Readers may remember Musk tweeting about imposing “temporary limits” on the microblogging website to “address extreme levels of data scraping & system manipulation.” While Bard claimed that it intends to use Twitter data “responsibly and ethically,” it also listed the various manners in which it is trying to circumvent these attempts to prevent scraping of its data. Here is what Bard had to say:

Why it matters: Google seems to have a growing interest in scraping data for improving its Artificial Intelligence (AI) / machine learning (ML) systems. It updated its privacy policy to scrape user data without consent, and now it’s talking about scraping Twitter’s data. However, social media platforms have expressed concerns about scraping of their data by AI. While Musk did not elaborate on his concerns, others like Reddit’s CEO and founder Steve Huffman called its platform’s “valuable” data should not be handed out freely to AI companies.

Bard trying to ‘adapt’ to scraping prevention measures: Even though aware of Musk’s attempts to prevent scraping, Bard is trying to adapt to these preventative steps. For this, Bard listed some of the following Twitter changes that posed as challenges for it to scrape data:

Limiting the number of tweets that can be read per day: This will make it more difficult for machine learning models like Bard to scrape a large amount of data in a short period of time.

Blocking certain IP addresses: This will prevent Bard and other systems from scraping Twitter data from certain sources.

Using CAPTCHAs: This will make it more difficult for systems to scrape Twitter data automatically.

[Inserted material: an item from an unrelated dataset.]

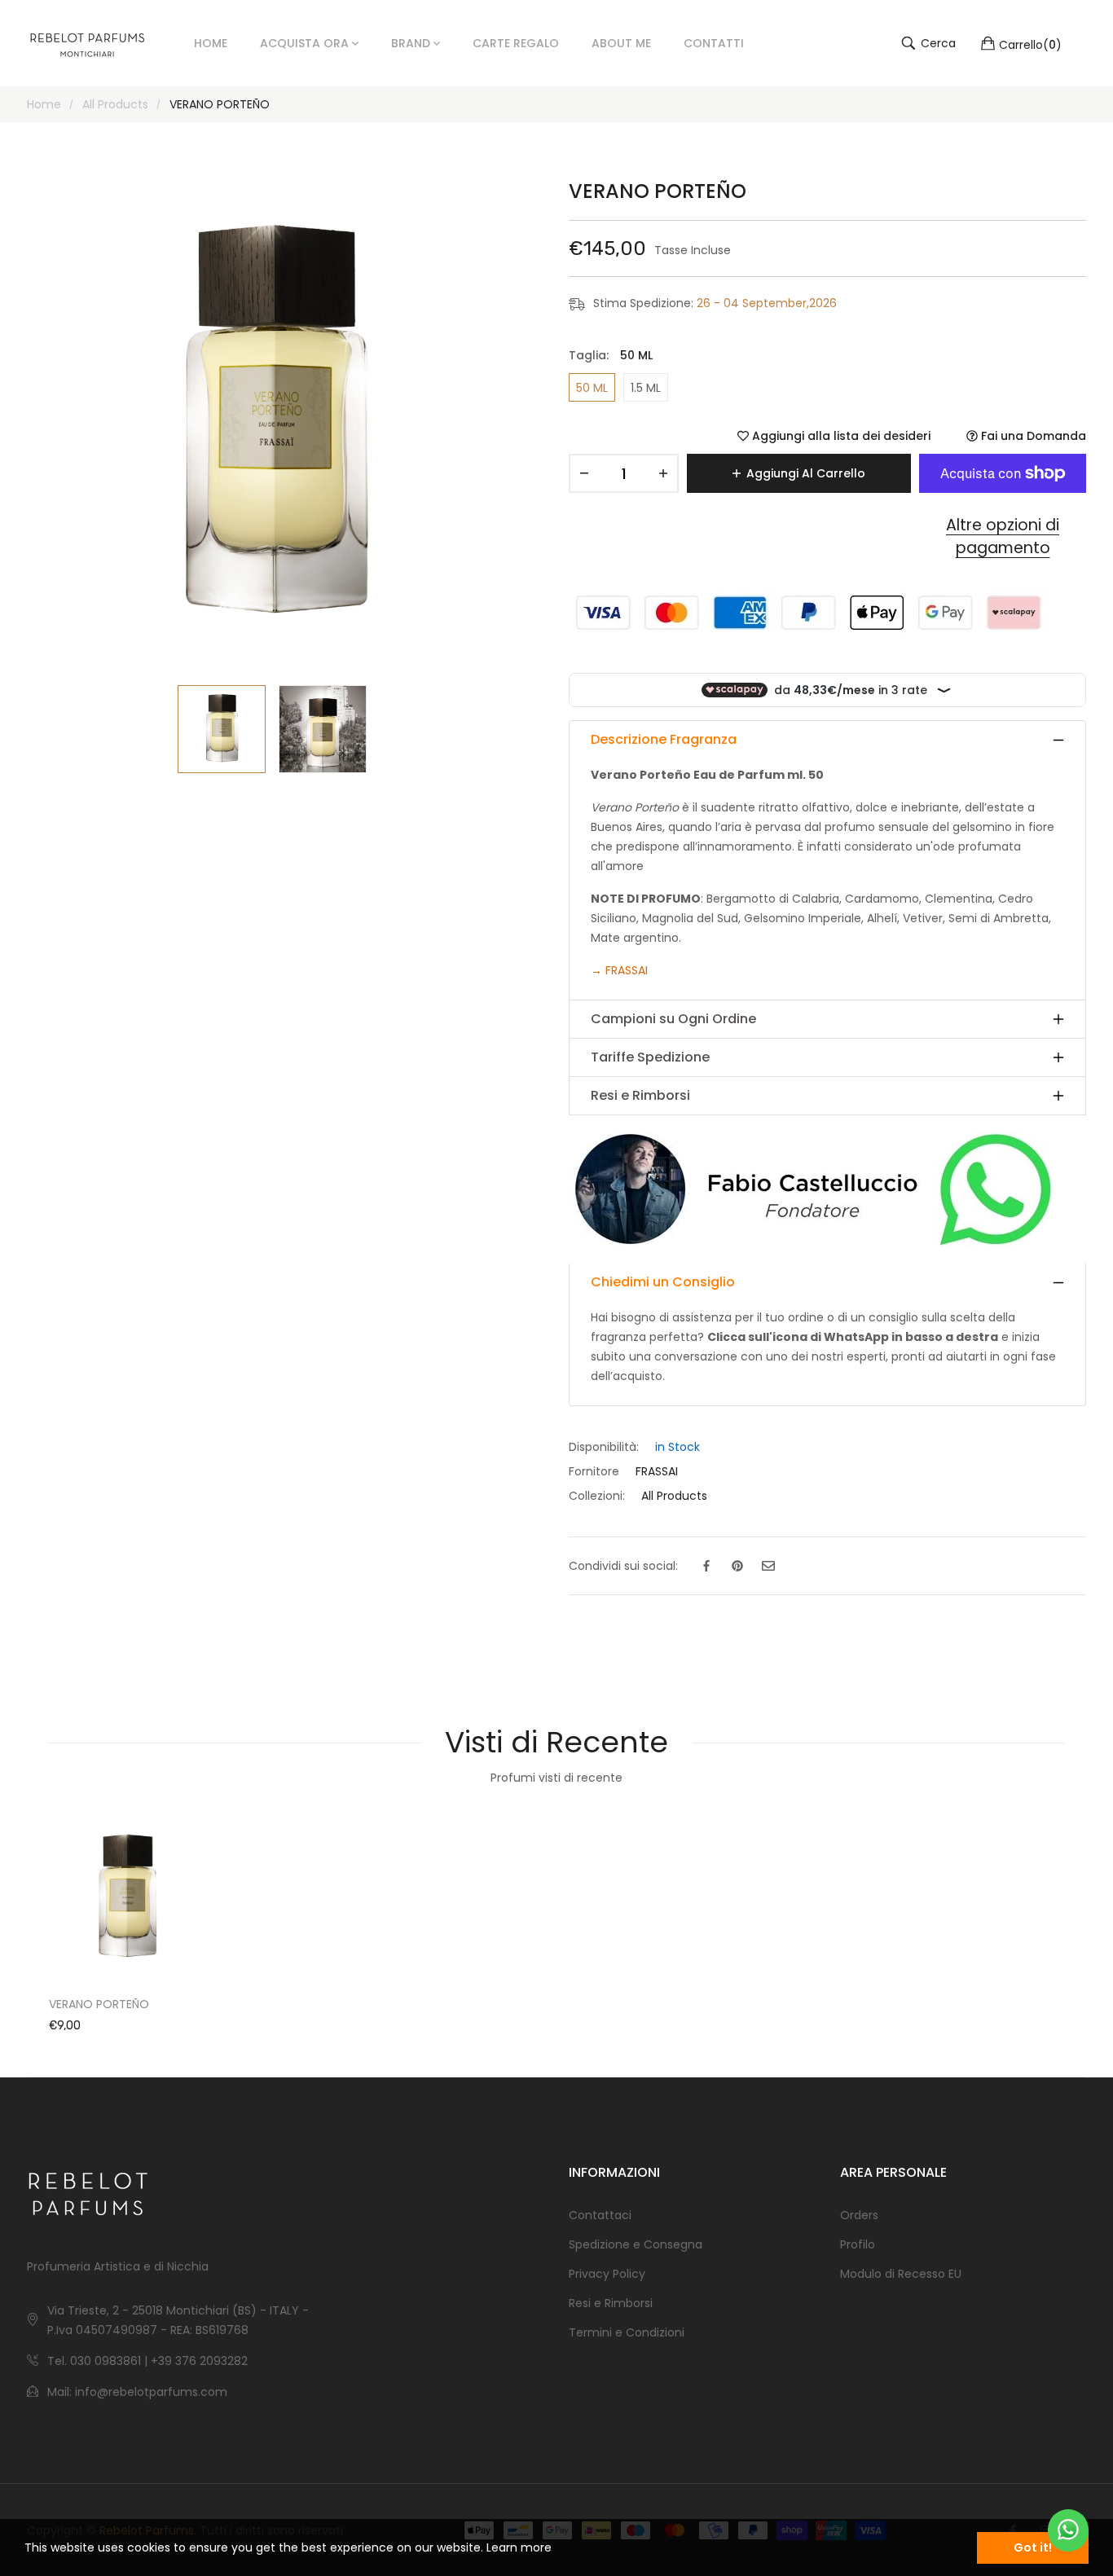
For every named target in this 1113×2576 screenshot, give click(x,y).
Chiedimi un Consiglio (663, 1282)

Google contradicting its own call for principled approach regarding web content: It’s interesting how Bard has so openly owned up to its attempts to circumvent Twitter’s prevention measures, when on July 6, 2023, Google called for a public discussion on ways web publishers can control how their data is used by AI systems. Referring to its robots.txt file, Google asked for similar web publisher “choice and control for emerging AI and research use cases.” Whatever members discussed during this talk, it seems Google Bard was not given a memo to hold off on the scraping process.